Unfortunately, the tide turned against Hudson around the time of Mr. Tuer's departure. The company made its first product shipment in 2019, but the destination port was apparently unable to properly handle the high-tech product. Some of the anorthosite did get to a customer but the shipment had been contaminated upon receipt -- purportedly by fine gravel kicked up by the haulage trucks. And that was that: White Mountain needed more work, then COVID imposed new problems and by the time the smoke cleared, Hudson's 100-per-cent interest in White Mountain shrank to 31 per cent.

Now, along with the new name, comes a new beginning -- one hopes. Mr. Cambon recently conceded that Hudson's remnant interest in White Mountain has been "relinquished" so the company can focus all its efforts on the 100-per-cent-owned Gronne Berg anorthosite project. As well, it sold its Sarfartoq project to Neo Performance Materials Inc. (NEO: $6.05) for $3.5-million last year, keeping just a 5-per-cent-carried interest.

And so, Mr. Cambon and his new crew are "excited to be launching Anortech, a name that better reflects [its] goals and considerable efforts over the past 10 years" in creating green products that "have the potential to revolutionize several global markets." The company's work so far, Mr. Cambon enthuses, "has shown that anorthosite is a mineral of the future and can play a key role in making greener, more sustainable products." Therefore, he concludes, Anortech's plan is to attract global partners in key industries to further advance the applications to commercialization as quickly as possible.

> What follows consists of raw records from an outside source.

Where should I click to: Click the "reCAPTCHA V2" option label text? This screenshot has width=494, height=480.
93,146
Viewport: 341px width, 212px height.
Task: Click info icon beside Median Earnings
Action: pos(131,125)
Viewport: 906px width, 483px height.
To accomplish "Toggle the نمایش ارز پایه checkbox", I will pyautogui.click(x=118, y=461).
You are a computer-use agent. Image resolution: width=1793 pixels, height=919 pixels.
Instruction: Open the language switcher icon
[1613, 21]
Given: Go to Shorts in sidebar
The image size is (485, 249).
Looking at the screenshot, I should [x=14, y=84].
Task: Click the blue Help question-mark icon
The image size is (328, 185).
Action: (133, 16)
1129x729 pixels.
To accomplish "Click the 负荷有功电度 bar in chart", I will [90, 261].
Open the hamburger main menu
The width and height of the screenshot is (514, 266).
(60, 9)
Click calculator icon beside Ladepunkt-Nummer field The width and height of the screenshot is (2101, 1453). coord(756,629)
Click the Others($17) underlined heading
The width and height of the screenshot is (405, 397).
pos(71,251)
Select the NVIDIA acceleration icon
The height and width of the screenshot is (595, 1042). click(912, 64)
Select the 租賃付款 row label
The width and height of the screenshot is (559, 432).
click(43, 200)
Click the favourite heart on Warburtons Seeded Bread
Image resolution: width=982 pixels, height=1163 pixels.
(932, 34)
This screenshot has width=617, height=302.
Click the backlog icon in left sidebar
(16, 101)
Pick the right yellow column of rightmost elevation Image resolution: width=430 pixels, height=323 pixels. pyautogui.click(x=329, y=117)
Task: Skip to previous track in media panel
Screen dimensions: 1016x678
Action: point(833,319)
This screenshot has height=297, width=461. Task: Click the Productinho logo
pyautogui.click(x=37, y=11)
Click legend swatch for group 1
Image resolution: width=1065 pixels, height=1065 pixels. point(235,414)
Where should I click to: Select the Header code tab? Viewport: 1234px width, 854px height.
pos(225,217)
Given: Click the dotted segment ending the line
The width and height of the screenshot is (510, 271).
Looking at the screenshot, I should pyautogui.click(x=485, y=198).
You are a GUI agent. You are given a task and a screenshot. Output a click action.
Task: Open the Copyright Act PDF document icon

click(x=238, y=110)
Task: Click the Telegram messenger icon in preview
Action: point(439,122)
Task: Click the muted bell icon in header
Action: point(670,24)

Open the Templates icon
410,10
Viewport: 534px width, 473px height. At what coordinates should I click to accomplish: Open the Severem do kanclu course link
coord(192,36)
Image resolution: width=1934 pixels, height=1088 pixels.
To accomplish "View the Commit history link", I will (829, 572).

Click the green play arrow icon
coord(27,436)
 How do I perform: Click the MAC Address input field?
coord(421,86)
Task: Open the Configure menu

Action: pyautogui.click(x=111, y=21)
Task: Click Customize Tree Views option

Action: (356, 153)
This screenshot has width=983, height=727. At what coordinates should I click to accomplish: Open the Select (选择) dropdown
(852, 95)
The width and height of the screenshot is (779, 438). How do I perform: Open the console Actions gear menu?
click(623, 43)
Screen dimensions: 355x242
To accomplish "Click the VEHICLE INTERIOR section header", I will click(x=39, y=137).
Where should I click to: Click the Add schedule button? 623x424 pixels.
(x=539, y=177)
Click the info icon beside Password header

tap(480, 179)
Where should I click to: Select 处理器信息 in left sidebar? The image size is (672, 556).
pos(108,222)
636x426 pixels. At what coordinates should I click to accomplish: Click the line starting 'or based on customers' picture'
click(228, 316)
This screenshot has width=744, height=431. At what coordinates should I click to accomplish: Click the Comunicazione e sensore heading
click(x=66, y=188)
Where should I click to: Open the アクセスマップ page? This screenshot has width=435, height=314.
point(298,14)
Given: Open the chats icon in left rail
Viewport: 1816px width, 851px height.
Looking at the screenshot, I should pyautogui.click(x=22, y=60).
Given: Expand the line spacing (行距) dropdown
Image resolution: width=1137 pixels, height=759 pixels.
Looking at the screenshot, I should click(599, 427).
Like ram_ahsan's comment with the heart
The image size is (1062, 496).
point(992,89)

Gronne Berg -- it translates to Green Mountain -- was last touted by the company in mid-2023, when samples collected late in 2022 yielded assays averaging 32.1 per cent aluminum oxide. That prompted Mr. Cambon and his crew to begin new testing, using the processing plan devised by Hudson a decade earlier for White Mountain. And so, with over $3-million in the bank and the knowledge gained from Mr. Tuer's White Mountain promotion, Anortech is back on the anorthosite bandwagon -- only the colour of the mountain has changed, it appears.